- **To be done**:
Identify every line below that contains the word "accomplish", and copy each of those lines in full.

(Data for locating words and elements)
○ ○ ○ ○ ○

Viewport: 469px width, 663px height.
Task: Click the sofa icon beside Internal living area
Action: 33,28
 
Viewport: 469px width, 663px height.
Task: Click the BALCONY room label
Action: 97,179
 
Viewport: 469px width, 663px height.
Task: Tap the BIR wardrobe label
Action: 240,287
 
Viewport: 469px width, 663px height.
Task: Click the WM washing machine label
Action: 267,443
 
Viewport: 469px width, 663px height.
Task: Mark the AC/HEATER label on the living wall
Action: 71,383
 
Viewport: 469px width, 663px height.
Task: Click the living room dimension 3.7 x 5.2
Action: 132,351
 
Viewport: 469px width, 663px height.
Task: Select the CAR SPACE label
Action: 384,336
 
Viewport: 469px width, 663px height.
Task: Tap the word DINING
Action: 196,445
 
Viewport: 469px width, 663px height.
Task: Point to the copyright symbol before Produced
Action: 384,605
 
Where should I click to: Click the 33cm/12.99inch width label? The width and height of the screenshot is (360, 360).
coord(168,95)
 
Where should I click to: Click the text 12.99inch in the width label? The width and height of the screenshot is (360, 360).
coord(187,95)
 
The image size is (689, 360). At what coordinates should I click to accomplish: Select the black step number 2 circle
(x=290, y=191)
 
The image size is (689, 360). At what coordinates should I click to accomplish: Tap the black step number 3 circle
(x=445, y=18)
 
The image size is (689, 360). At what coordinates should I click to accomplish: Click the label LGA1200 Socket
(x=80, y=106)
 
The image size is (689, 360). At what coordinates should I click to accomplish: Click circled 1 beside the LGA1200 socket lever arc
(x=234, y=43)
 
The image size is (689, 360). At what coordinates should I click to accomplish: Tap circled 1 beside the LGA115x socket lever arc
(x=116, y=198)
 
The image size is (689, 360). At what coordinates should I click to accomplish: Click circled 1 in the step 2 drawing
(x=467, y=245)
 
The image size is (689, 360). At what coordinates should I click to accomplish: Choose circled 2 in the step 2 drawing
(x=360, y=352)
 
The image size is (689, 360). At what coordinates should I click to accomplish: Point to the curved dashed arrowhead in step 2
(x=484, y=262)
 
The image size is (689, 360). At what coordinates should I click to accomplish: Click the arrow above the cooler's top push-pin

○ ○ ○ ○ ○

- **Full output**:
The image size is (689, 360). At what coordinates should I click to accomplish: Select the black step number 2 circle
The image size is (689, 360). At what coordinates should I click to accomplish: Tap the black step number 3 circle
The image size is (689, 360). At what coordinates should I click to accomplish: Click the label LGA1200 Socket
The image size is (689, 360). At what coordinates should I click to accomplish: Click circled 1 beside the LGA1200 socket lever arc
The image size is (689, 360). At what coordinates should I click to accomplish: Tap circled 1 beside the LGA115x socket lever arc
The image size is (689, 360). At what coordinates should I click to accomplish: Click circled 1 in the step 2 drawing
The image size is (689, 360). At what coordinates should I click to accomplish: Choose circled 2 in the step 2 drawing
The image size is (689, 360). At what coordinates should I click to accomplish: Point to the curved dashed arrowhead in step 2
The image size is (689, 360). At what coordinates should I click to accomplish: Click the arrow above the cooler's top push-pin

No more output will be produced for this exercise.